Behind my host Rueben Rivera of Pattern Energy and next to his truck, is a white trailer, which can be joined with other trailers to create a "train" pulled by a large tractor that can bring crops (tomatoes, in this case) to market.
While Rueben and I toured the farm, workers came in from the tomato fields for lunch. The Santa Isabel Wind Farm creates hundreds of sustainable jobs, primarily through agriculture. Interestingly, Ruben Rivera studied agronomy in college, even though he is now an operations manager for the wind farm. It was a pleasure to watch this capable man in an environment that aligns so closely to his values, way of life and skill set.
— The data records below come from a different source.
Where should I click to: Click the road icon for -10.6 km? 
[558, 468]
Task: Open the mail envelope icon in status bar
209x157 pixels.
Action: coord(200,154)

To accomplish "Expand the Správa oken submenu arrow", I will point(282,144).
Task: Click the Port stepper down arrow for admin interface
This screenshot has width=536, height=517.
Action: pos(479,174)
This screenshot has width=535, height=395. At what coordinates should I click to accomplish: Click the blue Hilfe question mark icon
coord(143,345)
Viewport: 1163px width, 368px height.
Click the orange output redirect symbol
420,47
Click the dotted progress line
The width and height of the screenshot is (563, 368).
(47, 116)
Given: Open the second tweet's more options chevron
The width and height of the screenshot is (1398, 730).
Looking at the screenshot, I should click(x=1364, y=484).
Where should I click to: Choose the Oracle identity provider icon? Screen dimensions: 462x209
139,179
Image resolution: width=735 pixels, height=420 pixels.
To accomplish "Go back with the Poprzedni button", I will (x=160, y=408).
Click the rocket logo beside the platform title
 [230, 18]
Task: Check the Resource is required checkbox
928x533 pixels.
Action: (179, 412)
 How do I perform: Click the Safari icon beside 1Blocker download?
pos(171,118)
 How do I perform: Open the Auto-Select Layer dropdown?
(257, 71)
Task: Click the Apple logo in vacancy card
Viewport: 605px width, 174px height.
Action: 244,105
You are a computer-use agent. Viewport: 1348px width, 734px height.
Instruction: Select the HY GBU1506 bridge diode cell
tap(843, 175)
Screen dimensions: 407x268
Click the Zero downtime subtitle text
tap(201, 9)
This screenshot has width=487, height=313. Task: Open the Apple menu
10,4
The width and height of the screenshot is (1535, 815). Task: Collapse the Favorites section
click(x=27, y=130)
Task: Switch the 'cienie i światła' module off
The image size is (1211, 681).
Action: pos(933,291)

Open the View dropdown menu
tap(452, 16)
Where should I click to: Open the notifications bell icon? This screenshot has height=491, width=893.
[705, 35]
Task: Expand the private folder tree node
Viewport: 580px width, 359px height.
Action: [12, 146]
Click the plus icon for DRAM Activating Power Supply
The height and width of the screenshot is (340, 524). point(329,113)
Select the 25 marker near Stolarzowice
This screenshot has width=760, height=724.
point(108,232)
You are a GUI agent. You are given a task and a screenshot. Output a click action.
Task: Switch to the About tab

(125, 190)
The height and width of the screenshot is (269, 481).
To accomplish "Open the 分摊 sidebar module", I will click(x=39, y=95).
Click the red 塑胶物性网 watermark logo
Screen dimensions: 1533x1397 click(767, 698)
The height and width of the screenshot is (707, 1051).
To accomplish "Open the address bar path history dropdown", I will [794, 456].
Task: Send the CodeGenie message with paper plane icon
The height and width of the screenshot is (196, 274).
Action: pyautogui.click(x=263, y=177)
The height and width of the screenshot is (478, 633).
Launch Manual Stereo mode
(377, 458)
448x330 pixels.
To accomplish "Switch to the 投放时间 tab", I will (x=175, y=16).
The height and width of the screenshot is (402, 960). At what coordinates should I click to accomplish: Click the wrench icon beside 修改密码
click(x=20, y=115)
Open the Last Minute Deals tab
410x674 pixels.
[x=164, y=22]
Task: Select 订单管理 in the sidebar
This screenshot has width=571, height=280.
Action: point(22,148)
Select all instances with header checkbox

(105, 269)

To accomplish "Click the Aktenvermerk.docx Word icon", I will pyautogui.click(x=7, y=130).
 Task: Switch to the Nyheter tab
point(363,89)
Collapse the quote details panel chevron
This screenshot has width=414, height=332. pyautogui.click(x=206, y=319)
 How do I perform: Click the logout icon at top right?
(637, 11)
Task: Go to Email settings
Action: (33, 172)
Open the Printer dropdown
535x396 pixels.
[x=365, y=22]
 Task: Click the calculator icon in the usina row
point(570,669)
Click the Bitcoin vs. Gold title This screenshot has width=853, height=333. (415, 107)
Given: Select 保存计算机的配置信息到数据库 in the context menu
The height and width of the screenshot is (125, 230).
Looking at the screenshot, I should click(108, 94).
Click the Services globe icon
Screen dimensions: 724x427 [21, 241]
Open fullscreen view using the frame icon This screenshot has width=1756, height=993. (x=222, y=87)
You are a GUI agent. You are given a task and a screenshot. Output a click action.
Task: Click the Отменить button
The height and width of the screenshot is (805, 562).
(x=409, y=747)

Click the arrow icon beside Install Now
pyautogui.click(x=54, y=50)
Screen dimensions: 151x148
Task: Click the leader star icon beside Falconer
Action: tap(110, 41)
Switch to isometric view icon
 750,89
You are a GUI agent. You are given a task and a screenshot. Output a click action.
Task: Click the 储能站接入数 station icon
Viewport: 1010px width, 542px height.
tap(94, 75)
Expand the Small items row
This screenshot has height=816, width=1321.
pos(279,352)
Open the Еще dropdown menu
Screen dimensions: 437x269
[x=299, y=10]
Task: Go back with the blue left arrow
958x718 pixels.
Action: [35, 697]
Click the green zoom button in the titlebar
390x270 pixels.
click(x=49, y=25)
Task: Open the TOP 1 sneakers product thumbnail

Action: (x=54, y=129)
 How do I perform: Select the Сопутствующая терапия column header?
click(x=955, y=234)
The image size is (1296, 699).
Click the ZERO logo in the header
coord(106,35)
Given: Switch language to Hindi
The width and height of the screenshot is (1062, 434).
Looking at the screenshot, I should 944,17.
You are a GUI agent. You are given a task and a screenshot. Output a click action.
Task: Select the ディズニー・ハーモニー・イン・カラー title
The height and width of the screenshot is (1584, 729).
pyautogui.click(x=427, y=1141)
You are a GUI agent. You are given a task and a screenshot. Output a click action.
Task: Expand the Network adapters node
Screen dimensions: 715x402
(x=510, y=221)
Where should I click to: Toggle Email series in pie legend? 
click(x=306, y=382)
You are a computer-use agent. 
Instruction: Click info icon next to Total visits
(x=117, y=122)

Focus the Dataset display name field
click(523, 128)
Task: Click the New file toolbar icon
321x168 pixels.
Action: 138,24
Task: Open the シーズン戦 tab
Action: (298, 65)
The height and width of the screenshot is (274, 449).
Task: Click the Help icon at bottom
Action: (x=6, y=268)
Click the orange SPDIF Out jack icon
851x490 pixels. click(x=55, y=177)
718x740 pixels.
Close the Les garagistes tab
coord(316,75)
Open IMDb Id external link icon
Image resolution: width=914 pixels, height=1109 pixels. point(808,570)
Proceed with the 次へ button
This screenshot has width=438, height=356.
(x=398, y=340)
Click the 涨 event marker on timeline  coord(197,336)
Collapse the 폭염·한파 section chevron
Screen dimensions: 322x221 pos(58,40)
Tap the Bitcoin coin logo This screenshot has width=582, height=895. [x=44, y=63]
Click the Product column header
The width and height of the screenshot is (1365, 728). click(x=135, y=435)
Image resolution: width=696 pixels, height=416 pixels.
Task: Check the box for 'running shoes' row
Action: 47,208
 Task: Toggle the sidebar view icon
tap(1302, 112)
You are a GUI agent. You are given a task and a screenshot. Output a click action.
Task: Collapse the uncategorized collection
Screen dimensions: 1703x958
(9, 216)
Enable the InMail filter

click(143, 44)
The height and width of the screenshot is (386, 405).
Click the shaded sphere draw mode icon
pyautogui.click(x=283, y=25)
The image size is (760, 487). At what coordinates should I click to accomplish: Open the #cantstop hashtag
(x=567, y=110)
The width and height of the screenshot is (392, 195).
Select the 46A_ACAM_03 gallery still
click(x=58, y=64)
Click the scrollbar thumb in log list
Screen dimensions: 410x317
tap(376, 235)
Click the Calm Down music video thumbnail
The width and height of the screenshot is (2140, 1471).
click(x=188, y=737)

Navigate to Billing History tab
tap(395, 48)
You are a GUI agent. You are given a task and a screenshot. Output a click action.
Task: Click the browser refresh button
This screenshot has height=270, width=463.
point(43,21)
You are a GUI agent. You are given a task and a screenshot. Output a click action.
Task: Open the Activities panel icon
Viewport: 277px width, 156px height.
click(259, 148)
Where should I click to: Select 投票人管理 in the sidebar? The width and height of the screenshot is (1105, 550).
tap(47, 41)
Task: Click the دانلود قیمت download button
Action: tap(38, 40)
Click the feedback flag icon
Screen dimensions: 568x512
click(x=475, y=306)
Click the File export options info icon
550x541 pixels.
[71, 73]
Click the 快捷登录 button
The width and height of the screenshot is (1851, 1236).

As we drove past the tomato fields we entered mango and papaya orchards. I cannot express how fulfilling it was to see how a clean source of energy could be paired with intensive food production. And, for skeptical readers, I want to make it clear that I took some time to get out of Ruben's truck and intentionally stand near a turbine while I listed to the white noise of the rotating blades. I have also stood near fracking pads, and I can assure you there is no suitable noise comparison. Anyone who complains about the noise of a wind turbine has never listened to an oil well or a fracking pad. Oil wells are irritating. Fracking pads are deafening. Wind turbines are neither.
These were my capable and warm hosts at the Santa Isabel Wind Farm, Carlos Roman and Ruben Rivera, respectively.
All good things must come to an end. These last photos were taken west of Quebradillas on the northwest coast, where in spite of obvious hurricane damage, the beaches are spectacular. I spent my last day biking along one of PR's few designated bike paths. And although I had to contend with a ferocious wind from the east, and dodge sand dunes altered by the hurricane, I was happy to be warm and sunbaked.
I recommend you go, if you can.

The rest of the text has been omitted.